- Series
- Geometry Topology Seminar
- Time
- Monday, October 21, 2024 - 3:00pm for 1 hour (actually 50 minutes)
- Location
- Skiles 005
- Speaker
- Scott Baldridge – LSU
- Organizer
- John Etnyre
The four color theorem states that each bridgeless trivalent planar graph has a proper 4-face coloring. It can be generalized to certain types of CW complexes of any closed surface for any number of colors, i.e., one looks for a coloring of the 2-cells (faces) of the complex with m colors so that whenever two 2-cells are adjacent to a 1-cell (edge), they are labeled different colors.
In this talk, I show how to categorify the m-color polynomial of a surface with a CW complex.

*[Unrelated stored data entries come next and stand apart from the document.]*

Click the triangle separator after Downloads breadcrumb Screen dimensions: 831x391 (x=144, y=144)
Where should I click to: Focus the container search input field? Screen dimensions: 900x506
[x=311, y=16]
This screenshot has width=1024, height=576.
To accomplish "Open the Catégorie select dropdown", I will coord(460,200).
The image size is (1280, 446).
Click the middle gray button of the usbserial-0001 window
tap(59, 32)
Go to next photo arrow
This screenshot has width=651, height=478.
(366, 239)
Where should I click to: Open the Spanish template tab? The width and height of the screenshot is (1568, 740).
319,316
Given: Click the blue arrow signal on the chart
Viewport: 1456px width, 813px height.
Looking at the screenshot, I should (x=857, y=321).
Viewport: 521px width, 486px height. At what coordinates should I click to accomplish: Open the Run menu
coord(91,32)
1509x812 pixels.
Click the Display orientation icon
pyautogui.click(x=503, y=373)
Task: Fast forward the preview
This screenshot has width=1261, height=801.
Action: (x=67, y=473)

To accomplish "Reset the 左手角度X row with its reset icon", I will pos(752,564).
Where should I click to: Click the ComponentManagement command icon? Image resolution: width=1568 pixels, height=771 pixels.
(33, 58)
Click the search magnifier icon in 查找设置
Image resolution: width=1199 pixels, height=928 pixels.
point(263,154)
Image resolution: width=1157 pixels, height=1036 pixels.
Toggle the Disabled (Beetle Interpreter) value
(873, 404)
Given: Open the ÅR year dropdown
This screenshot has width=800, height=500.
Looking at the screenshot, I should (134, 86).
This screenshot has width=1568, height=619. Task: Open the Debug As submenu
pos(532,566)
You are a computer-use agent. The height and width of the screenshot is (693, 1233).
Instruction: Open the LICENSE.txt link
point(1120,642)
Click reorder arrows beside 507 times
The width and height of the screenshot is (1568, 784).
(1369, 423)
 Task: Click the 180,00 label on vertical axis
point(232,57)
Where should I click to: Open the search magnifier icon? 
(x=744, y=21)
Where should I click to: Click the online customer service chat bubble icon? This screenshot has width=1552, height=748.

This polynomial is based upon Roger Penrose’s seminal 1971 paper on abstract tensor systems and can be thought of as the ``Jones polynomial’’ for CW complexes. The homology theory that results from this categorification is called the bigraded m-color homology and is based upon a topological quantum field theory (that will be suppressed from this talk due to time). The construction of this homology shares some similar features to the construction of Khovanov homology—it has a hypercube of states, multiplication and comultiplication maps, etc. Most importantly, the homology is the $E_1$-page of a spectral sequence whose $E_\infty$-page has a basis that can be identified with proper m-face colorings, that is, each successive page of the sequence provides better approximations of m-face colorings than the last. Since it can be shown that the $E_1$-page is never zero, it is safe to say that a non-computer-based proof of the four color theorem resides in studying this spectral sequence! (This is joint work with Ben McCarty.)